Of course, the additional $109,000 will come from the “private” USC Foundation, not from state coffers, and according to defenders of the university board’s decision this fact alone makes the raise entirely non-controversial.

But hold on. Every dollar in increased compensation for the President could have gone to towards other core university services for which – according to the President himself – state general funds are needed.

A bloated presidential compensation package is hardly the only instance of questionable financial decision-making, however. As of fall 2012 (the most recent year for which the Integrated Post-Secondary Education Data System provides data), instructional staff made up only 27 percent of USC’s full-time employees at the flagship Columbia campus. By the same year, “Office and Administrative support” had risen to 21 percent of all full-time employees at USC Columbia, and “Community Service, Legal, Arts, and Media, Management” employees made up another 9 percent. And despite claims of poverty, in 2013 university representatives presented a five-year capital plan to a Senate Finance Sub-Committee that showed planned spending of $533.76 million on various university capital projects between FY 2013 and FY 2017.

There is clearly fat in the university’s budget, and a lot of it. Even if administrators remain consistent in their refusal to consider budget cuts, however, they have plenty of resources to meet costs well into the future. The Nerve reported back in November of 2013 that USC was sitting on $347.8 million in unrestricted net assets, a fund which could cover the $10.13 million annual increase that the university was requesting from the legislature for the next 34 years. On top of these funds, six affiliated foundations and an alumni association had an additional $88.6 million in unrestricted net assets.
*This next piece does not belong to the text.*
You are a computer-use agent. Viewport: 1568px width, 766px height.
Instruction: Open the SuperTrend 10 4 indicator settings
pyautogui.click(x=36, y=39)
USC has amassed this treasure chest of funds via an expanding budget driven by increased tuition costs. The USC Columbia campus budget has grown by $137.33 million over the five most recent budget years. At the same time and at the same campus, according to the Commission on Higher Education, tuition and fees have increased by 14 percent for in-state students and 16 percent for out-of-state students. These tuition increases outpaced inflation, which came in at roughly 9 percent over the same period. Evidently the administration considered the tuition charged in 2010-2011 school year unsustainably low.
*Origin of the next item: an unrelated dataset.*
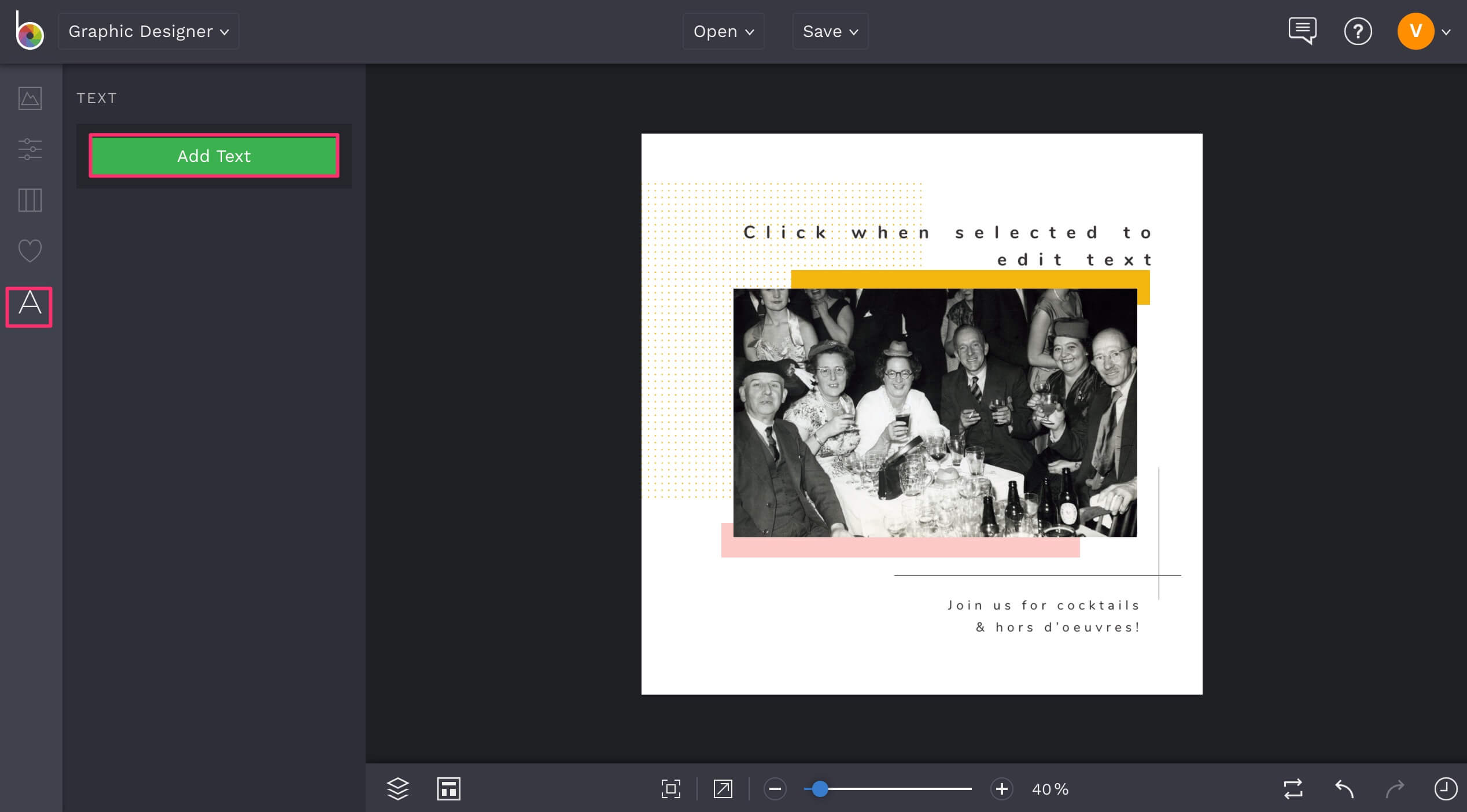Viewport: 1467px width, 812px height.
Task: Click the Fit to Screen icon
Action: click(x=670, y=789)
None of this is to suggest that USC or any South Carolina public university (and the facts relayed here are much the same at other schools) has no value. The point, rather, is to question the idea that public subsidy can increase the value of attending these institutions. It doesn’t. These schools have it well within their capacity to raise funds without assistance from the General Fund and without raising tuition. Of the $137 million increase in USC Columbia’s budget over the last five budget years, only $7.9 million came from the General Fund. The state’s General Fund, put simply, just isn’t that essential to the university’s finances. (Which is why, incidentally, the argument that tuition hikes are a result of cuts in General Fund revenues is simply false: over the last two decades, tuition has risen when General Fund appropriations increased, and when they didn’t.)

In short: Rather than asking for more in General Fund money, USC and other public universities should be made to justify the funds they currently have. Public universities are a classic example of government bloat beyond core services, and constantly increasing public subsidies to them only encourages financial mismanagement. Higher education institutions should be financed and held accountable by their users – and no one else.